Scientists, intrigued by data obtained by the Kepler space telescope in 2014, drew attention to the exoplanets Kepler-138c and Kepler-138d orbiting a star located 218 light-years from Earth in the constellation Lyra. For further study, the Hubble telescopes and the now defunct Spitzer telescopes were used, which helped to establish the composition of the planets – they are likely to be largely composed of water.
According to the astrophysicists involved in the project, it was previously believed that planets larger than Earth were usually jumbles of metals and rocks – which is why they are also called “super-Earths”. Now it turned out that the planets Kepler-138c and d differ markedly from the models – they are probably covered with water, which makes up a significant part of their mass. The existence of such worlds has long been predicted, but for the first time objects are observed that can be confidently called “water worlds”.
However, it is still impossible to be completely sure that the planets are really covered with water – there is no way to explore them in more detail. Nevertheless, it was possible to calculate their density. Although each of them is three times the volume of the Earth, the mass of one and the other planet is only twice as high, which indicates their low density. Such a density indirectly indicates that a significant part of the planet’s volume is occupied by something heavier than hydrogen or helium, which make up the atmospheres of gas giants – but lighter than the rocks that scientists hoped to detect. It is quite possible that we are talking about water.
Researchers do not exclude that structurally the planets resemble some of the icy moons of the solar system, on which liquid water is hidden under the ice. At the same time, exoplanets are much larger and much closer to the local luminary Kepler-138, so the conditions on them are at least higher in temperature.

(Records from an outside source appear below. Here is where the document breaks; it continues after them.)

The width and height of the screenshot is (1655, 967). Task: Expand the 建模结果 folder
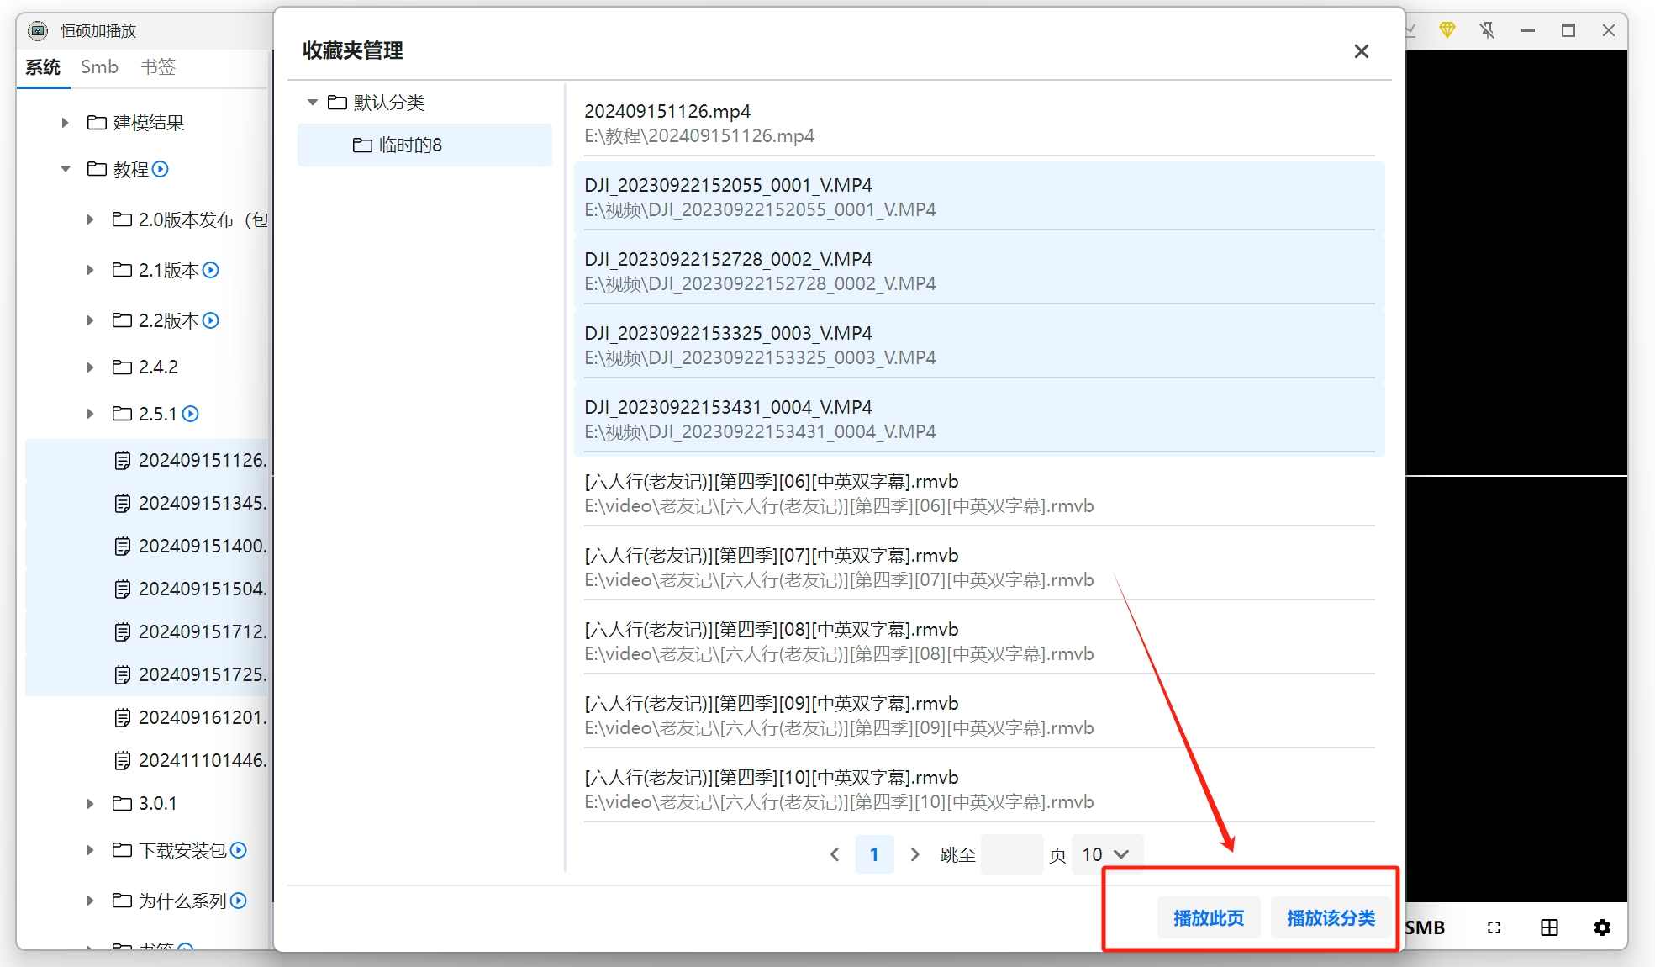point(66,123)
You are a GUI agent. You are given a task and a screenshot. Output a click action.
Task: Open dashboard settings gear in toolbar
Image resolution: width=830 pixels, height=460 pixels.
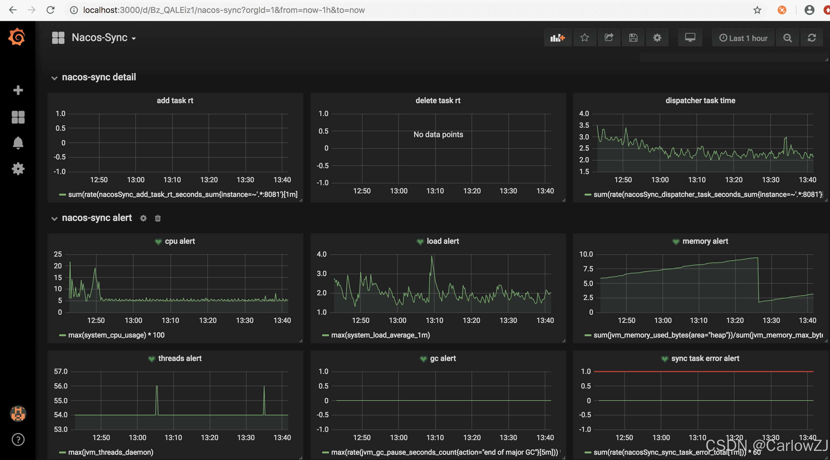point(657,38)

According to the researchers, the temperature of the Kepler-138c and Kepler-138d atmospheres is much higher than the boiling point of water, so the atmospheres are likely to have a lot of steam. However, under the atmosphere there must be liquid water, or water of such a temperature and under such pressure that the distinction between liquid and gas phases disappears. We are talking about the so-called. supercritical fluid.
Exotic worlds were not the only surprise in the studied star system. In 2014, astronomers discovered only three planets in it, but there is evidence of the existence of another – Kepler-138e, a small world that makes a complete revolution around the star in 38 days at a distance that, in theory, allows liquid water to exist on the surface. Additional research has shown that the closest planet to the star, Kepler-138b, is approximately the size of Mars and is one of the smallest of more than 5,000 planets so far discovered outside the solar system.
Scientists hope that the planets orbiting the red dwarf Kepler-138 will not be the last discovered objects of this type. As detection tools and techniques improve, more water worlds like Kepler-138c and d are likely to be identified.